1er mars 2024 > 28 avril 2024 - Installation vidéo : "La Chorégraphie des marchandises" / "The Choreography of commodities" - Berlin

Installation vidéo par Romana Schmalisch et Robert Schlicht

Dans le cadre de l’exposition "A Home for Something Unknown", vernissage le 1er mars à 19h

Artists : Yalda Afsah, Taslima Ahmed, Douglas Boatwright, Yvon Chabrowski, Beth Collar, Armin Lorenz Gerold, Rosanna Graf, Line Skywalker Karlström, Mazen Kerbaj, Dina Khouri, Bob Kil, Bitsy Knox, Vera Lutz, Katharina Mercedes Marszewski, José Montealegre, Marcela Moraga, Christophe Ndabananiye, Lucas Odahara, Emeka Okereke, Mooni Perry, Shirin Sabahi, Romana Schmalisch & Robert Schlicht, Mohammad Shawky Hassan, Paola Yacoub, Bassem Yousri, Sati Zech

Curators : Ines Borchart, Layla Burger-Lichtenstein, Susanne Mierzwiak, and Katharina Schilling

With the exhibition A Home for Something Unknown, Neuer Berliner Kunstverein (n.b.k.) and Haus am Lützowplatz present works by 27 international artists living in Berlin who were awarded the Berlin Senate 2023 visual arts work stipend. The twofold increase in the number of artists receiving this scholarship, as well as the heightened international representation of recipients compared to previous years, underscore Berlin’s deep commitment to fostering and celebrating the visual arts within its vibrant cultural landscape.
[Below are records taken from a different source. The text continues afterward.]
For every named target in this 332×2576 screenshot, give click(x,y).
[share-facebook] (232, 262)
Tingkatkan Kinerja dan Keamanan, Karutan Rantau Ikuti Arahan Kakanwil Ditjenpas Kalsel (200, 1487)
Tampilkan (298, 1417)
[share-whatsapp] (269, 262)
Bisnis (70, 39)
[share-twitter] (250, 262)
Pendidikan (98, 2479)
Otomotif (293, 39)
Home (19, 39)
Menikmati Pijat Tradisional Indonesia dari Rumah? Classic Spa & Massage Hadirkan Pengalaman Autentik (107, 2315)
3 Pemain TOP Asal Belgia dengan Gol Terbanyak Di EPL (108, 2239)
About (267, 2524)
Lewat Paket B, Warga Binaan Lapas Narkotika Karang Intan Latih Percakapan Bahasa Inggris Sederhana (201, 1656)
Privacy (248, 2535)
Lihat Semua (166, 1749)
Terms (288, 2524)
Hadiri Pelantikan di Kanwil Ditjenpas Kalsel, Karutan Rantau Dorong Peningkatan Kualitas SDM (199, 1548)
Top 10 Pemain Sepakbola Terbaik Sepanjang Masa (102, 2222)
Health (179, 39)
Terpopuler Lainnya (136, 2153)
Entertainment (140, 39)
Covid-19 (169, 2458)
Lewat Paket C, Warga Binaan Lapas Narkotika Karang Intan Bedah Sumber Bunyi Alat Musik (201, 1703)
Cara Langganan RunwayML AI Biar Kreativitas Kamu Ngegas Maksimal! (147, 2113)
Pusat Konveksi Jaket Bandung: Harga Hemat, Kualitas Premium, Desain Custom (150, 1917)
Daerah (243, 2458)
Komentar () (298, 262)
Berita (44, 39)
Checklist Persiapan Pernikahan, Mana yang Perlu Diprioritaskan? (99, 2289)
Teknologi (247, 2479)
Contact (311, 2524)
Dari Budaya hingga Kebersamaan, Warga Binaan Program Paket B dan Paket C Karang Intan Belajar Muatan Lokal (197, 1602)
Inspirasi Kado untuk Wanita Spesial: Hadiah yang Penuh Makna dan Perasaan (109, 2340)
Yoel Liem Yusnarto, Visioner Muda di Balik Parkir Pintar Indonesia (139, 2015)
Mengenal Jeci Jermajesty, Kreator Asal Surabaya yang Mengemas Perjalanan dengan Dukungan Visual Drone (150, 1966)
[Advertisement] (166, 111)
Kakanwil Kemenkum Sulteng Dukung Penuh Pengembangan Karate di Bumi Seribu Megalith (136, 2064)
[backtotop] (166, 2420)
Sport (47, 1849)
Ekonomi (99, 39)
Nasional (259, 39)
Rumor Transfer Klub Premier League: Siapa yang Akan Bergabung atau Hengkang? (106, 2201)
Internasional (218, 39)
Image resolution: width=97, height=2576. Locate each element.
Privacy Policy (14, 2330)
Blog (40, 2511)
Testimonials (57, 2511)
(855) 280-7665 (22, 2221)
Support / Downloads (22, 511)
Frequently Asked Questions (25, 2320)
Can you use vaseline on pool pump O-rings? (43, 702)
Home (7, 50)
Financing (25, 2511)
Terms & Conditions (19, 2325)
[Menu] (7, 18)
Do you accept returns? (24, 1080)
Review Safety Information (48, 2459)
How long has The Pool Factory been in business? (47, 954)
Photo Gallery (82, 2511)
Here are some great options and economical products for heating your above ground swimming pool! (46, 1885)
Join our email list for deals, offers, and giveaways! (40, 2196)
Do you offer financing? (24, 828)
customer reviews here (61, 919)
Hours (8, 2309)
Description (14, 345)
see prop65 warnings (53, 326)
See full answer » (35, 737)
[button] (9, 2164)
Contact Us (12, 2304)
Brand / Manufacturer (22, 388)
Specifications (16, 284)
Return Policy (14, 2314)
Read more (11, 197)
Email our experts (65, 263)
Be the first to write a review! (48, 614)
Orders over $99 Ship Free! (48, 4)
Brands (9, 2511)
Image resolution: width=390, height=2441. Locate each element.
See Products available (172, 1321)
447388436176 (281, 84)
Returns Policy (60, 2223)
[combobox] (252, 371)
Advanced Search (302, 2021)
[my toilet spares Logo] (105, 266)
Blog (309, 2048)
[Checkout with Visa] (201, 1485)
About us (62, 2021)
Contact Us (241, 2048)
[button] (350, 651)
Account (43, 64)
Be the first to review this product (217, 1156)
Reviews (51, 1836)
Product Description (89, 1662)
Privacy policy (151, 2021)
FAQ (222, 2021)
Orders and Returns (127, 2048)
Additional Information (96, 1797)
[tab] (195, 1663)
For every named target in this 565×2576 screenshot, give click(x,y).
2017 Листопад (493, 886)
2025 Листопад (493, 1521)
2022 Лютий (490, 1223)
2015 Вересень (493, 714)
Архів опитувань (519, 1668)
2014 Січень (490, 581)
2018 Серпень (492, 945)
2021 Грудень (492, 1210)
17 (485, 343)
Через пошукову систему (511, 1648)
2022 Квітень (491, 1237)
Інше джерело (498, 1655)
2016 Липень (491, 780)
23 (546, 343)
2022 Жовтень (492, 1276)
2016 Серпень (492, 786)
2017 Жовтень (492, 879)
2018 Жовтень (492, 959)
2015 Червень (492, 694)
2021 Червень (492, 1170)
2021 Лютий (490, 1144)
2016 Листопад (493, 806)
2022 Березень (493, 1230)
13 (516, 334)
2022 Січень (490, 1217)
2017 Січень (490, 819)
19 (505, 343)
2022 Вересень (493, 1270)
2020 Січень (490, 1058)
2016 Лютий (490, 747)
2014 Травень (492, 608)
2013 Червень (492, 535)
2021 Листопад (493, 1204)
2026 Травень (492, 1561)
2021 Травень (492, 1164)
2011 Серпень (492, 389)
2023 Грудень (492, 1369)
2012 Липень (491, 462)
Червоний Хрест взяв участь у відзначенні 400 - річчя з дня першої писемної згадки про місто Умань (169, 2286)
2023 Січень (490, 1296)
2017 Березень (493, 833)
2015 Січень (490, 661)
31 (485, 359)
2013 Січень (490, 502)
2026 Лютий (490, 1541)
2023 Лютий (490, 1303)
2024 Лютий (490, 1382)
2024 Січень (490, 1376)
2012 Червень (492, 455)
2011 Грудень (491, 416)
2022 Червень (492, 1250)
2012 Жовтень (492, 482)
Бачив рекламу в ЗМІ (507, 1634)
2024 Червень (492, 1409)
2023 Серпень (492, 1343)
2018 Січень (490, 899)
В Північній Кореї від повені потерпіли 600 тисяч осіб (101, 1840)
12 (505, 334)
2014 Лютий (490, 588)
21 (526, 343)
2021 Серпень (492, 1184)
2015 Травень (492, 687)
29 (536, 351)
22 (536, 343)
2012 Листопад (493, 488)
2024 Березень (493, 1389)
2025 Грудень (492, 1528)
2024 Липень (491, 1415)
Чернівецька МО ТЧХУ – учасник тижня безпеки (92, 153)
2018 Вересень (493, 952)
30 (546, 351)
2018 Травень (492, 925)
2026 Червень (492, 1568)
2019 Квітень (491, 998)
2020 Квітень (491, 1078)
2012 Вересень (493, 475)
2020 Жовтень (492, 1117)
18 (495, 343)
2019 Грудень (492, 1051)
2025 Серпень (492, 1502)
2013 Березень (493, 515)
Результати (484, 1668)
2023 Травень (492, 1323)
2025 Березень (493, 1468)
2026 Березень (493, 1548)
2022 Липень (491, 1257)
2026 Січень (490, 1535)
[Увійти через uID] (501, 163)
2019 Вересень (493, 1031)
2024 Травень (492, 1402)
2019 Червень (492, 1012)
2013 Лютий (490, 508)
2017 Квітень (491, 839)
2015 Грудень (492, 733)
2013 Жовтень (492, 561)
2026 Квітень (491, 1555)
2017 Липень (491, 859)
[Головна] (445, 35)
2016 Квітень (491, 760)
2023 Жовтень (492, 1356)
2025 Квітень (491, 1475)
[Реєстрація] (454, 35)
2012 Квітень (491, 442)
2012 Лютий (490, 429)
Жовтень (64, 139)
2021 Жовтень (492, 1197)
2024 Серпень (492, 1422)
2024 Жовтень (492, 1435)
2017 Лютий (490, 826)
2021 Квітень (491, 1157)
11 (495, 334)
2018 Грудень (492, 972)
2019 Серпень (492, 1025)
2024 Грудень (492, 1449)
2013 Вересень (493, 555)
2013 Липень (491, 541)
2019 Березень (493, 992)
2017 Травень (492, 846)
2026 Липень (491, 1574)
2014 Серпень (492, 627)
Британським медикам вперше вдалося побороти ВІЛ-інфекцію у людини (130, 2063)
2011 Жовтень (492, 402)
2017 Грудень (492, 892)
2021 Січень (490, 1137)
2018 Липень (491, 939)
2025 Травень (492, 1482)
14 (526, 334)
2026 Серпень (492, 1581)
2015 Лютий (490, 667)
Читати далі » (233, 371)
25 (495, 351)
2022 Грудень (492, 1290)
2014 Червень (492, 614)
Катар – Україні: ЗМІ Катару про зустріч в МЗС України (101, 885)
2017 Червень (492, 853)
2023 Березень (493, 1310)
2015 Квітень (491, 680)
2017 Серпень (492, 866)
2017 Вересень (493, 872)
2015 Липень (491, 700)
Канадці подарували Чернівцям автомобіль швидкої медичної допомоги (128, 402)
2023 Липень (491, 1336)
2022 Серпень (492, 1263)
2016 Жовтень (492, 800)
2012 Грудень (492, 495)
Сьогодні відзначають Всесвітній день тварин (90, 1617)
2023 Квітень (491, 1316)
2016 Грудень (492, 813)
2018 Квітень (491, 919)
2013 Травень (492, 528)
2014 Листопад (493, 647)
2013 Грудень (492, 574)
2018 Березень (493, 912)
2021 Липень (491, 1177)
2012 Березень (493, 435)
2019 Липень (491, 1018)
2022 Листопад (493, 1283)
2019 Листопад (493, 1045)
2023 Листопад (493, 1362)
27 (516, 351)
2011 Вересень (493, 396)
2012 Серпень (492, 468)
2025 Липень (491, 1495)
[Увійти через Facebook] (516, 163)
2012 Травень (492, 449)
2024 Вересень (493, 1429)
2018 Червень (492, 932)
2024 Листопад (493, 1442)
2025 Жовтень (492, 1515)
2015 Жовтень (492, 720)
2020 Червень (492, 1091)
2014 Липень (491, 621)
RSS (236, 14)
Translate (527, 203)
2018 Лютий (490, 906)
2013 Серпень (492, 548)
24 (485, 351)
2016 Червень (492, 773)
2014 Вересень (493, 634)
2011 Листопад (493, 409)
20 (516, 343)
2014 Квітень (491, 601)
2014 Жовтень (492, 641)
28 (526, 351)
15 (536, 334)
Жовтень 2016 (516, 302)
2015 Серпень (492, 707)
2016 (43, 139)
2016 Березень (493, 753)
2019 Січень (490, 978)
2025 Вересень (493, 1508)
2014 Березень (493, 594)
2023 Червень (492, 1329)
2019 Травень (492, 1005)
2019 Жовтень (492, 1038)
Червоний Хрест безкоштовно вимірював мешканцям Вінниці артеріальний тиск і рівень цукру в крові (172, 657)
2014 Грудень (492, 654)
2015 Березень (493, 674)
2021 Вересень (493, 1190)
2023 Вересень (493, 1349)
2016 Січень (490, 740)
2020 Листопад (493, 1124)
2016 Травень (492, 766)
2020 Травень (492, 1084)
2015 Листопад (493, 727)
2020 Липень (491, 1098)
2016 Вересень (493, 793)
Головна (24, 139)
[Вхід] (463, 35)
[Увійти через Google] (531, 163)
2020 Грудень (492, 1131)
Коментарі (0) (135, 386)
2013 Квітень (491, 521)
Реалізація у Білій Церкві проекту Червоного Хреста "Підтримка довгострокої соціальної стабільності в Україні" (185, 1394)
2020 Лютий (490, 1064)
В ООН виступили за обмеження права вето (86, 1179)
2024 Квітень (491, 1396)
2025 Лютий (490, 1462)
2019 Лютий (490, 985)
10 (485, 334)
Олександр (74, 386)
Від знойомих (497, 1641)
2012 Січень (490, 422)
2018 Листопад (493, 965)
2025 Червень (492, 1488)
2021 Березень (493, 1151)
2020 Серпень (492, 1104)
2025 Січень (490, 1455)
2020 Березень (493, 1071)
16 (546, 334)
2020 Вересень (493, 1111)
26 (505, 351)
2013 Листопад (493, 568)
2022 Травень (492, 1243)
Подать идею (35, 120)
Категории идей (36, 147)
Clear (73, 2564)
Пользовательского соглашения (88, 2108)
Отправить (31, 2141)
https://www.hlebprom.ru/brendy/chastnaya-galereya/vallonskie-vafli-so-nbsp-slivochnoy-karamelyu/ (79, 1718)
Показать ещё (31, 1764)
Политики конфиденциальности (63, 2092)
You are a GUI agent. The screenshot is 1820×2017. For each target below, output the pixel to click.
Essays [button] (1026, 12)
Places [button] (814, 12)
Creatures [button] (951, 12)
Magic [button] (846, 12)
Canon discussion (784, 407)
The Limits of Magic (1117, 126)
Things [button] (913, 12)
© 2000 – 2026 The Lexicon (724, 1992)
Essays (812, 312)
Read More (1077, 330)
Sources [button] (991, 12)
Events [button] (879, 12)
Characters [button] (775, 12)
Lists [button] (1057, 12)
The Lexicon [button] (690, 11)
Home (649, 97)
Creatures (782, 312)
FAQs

For the first time, the group show is spread across two exhibition venues, offering a diverse range of individual approaches to social phenomena and providing insight into Berlin’s contemporary art scene. Working with mediums such as video, sound, painting, sculpture, installation and performance, the artists reflect on various forms of coexistence, examining the underlying structures and narratives.

The collection of traces and signs – employing poetic, documentary, or archive-based practices – stands out as one of the exhibition’s overarching themes. It illustrates a shared desire to reveal fissures, ambivalences, and power imbalances in everyday life. The question of self-image holds central importance, as artists take on the role of historian, archaeologist, or mediator, shaping their reference systems through diverse disciplines and perspectives. What unites these artistic contributions is their deliberate unveiling of suppressed forms of knowledge, overlooked places, or marginalized voices. As the title A Home for Something Unknown suggests, the term “home” represents less a division between inside and outside or familiarity and otherness, but rather a longing to discover a space for sensations and ideas that might otherwise remain unnoticed.